■ **EXERCISE DETAILS**
Write out every record below exactly, so that nothing differs from what is shown.

[Collected data entries]
________

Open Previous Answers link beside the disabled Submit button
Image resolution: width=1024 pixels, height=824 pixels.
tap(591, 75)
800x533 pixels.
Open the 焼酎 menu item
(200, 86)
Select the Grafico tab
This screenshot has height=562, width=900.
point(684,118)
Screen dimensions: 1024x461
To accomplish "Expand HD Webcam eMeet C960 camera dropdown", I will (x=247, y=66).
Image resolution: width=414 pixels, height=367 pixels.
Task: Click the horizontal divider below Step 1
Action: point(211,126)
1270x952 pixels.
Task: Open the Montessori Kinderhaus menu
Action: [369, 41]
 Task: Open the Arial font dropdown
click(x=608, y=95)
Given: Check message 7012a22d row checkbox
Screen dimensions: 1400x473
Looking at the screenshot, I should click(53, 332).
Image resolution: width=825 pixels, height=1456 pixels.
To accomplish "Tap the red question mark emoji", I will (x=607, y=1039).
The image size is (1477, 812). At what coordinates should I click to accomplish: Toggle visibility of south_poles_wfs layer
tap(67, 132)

________

■ **RESULT BELOW**
Open Previous Answers link beside the disabled Submit button
Image resolution: width=1024 pixels, height=824 pixels.
tap(591, 75)
800x533 pixels.
Open the 焼酎 menu item
(200, 86)
Select the Grafico tab
This screenshot has height=562, width=900.
point(684,118)
Screen dimensions: 1024x461
To accomplish "Expand HD Webcam eMeet C960 camera dropdown", I will (x=247, y=66).
Image resolution: width=414 pixels, height=367 pixels.
Task: Click the horizontal divider below Step 1
Action: point(211,126)
1270x952 pixels.
Task: Open the Montessori Kinderhaus menu
Action: [369, 41]
 Task: Open the Arial font dropdown
click(x=608, y=95)
Given: Check message 7012a22d row checkbox
Screen dimensions: 1400x473
Looking at the screenshot, I should click(53, 332).
Image resolution: width=825 pixels, height=1456 pixels.
To accomplish "Tap the red question mark emoji", I will (x=607, y=1039).
The image size is (1477, 812). At what coordinates should I click to accomplish: Toggle visibility of south_poles_wfs layer
tap(67, 132)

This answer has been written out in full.